▶ Passage for review
Hogan put it quite succinctly: "In the past, security has been a major concern, but the lure of lower CapEx sometimes offsets that fear for many enterprise customers."
Which brings us around to discussions of pricing. I asked for feedback on the "race to the bottom" that we've seen play out in the CDN space and a potential corollary in the EVP space. "Like with any technology, as solutions improve and providers compete, the costs to clients are driven down," said Hogan. "That's a healthy dynamic that enables programs to go to the next level – such as going from a single CEO address per quarter to a culture of video-based communication."
Ellis was a bit more direct. "Given that many of the EVPs are not making money at this stage, we think that a consolidation is coming," he said. "What we know is that overall, the surviving OVPs [online video platforms] are trying to raise the low-end pricing currently so that minimum ARPU [average revenue per user] ends up in the $3,000 to $5,000 range.
"The market will end up with much the same splits that you have seen in the CDN space," said Ellis. "Almost all EVPs are tightening their focus onto their key markets, and we think there will be just a few left that stay with an 'all things for all users' model."
Hogan added that the greatest price competition he sees is in what he calls the "DIY streaming technology space." He said, "Our client Corporate Events Online sees a significant amount of value at the cross-section of video streaming and event production. Jim Fiore and his team have become experts in full-lifecycle support from event conception to technology planning to streaming and event success debriefing. They have supported countless enterprises, many in the Fortune 500, who started with small streaming initiatives and have successfully grown their programs."
Ellis said that flexibility and the lack of granular customization can often be a perceived barrier: "Enterprise users have been used to customized solutions at a high cost and still want that customization, just at a much lower cost. Unfortunately, the biggest cost savings are typically at the expense of much of that flexibility, which the operational folks understand but top management frequently doesn't."
If Multicast, Whence P2P?
Finally, when asked about scalability, Hogan was able to provide a unique perspective on the question of whether companies will implement multicast or use newer P2P technologies. I was specifically interested in how the choice of multicast for some enterprises affects the business model of a P2P company, since scalability in the P2P environment assumes that most customers are using unicast.
"Enterprises using multicast wouldn't use our P2P solution," said Hogan. "We've tried to build our cloud technology with enterprise sensitivities in mind. As an example, our P2P network doesn't send video content outside of the enterprise network when utilizing a cloud deployment. It simply uses the cloud for the management of the network topology, so the only thing leaving the network are the small encrypted messages for facilitating the service. Most of our enterprise clients have become comfortable with this approach."
That comfort level is key to addressing the unique benefits that an enterprise can leverage by moving away from unicast environments to either multicast or peer-assisted delivery across the internal enterprise network. Let's hope that more organizations consider this strategy as a way to lower overall internal OpEx data transport costs while they're also considering cloud-based EVPs as a way to lower initial CapEx outlays.
Tim Siglin is a streaming industry veteran and longtime contributing editor to Streaming Media magazine.

▶ Exercise instructions
In the enterprise video article, rewrite the passage from "Ellis said that" up to and including "are using unicast.", renaming "top management" as "senior leadership".

▶ Supplied material

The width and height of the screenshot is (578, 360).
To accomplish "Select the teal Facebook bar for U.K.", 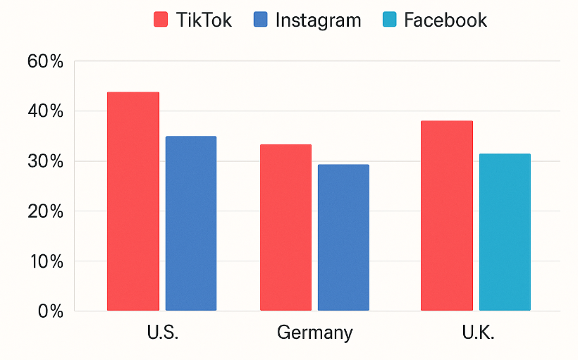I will [x=505, y=232].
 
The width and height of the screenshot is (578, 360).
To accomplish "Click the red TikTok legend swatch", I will [x=161, y=20].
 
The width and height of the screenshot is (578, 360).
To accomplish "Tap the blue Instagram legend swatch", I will [x=260, y=20].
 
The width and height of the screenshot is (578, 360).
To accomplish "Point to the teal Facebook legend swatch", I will [x=389, y=20].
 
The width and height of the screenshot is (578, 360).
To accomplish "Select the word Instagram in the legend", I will [x=318, y=20].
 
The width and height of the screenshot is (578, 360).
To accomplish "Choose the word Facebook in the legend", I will [x=445, y=20].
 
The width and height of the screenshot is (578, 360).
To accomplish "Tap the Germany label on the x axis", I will [x=314, y=333].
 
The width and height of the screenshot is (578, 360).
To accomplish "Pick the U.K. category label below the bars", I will [x=476, y=333].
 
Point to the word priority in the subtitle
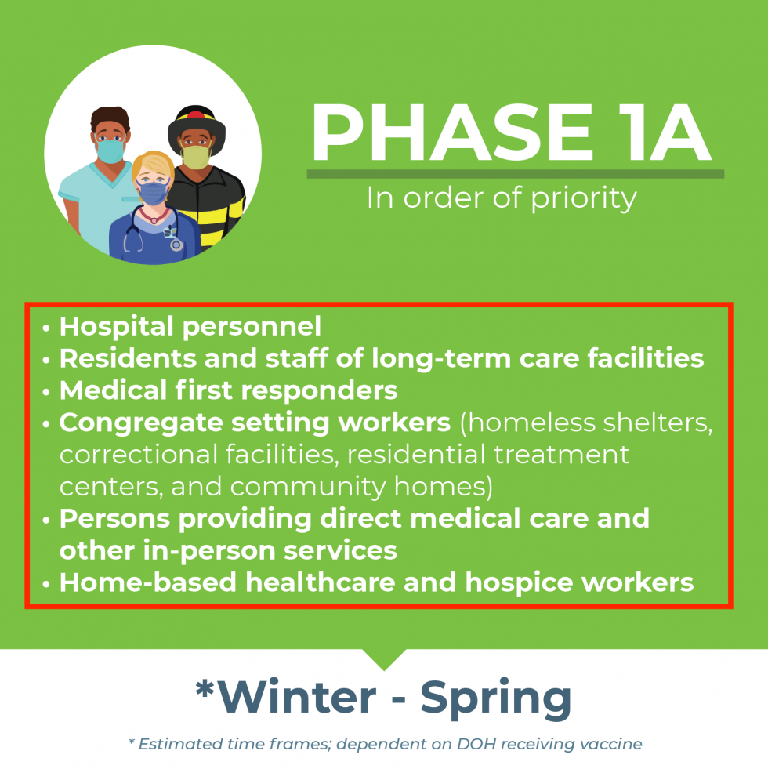point(584,199)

▶ Exercise result
Ellis said that flexibility and the lack of granular customization can often be a perceived barrier: "Enterprise users have been used to customized solutions at a high cost and still want that customization, just at a much lower cost. Unfortunately, the biggest cost savings are typically at the expense of much of that flexibility, which the operational folks understand but senior leadership frequently doesn't."
If Multicast, Whence P2P?
Finally, when asked about scalability, Hogan was able to provide a unique perspective on the question of whether companies will implement multicast or use newer P2P technologies. I was specifically interested in how the choice of multicast for some enterprises affects the business model of a P2P company, since scalability in the P2P environment assumes that most customers are using unicast.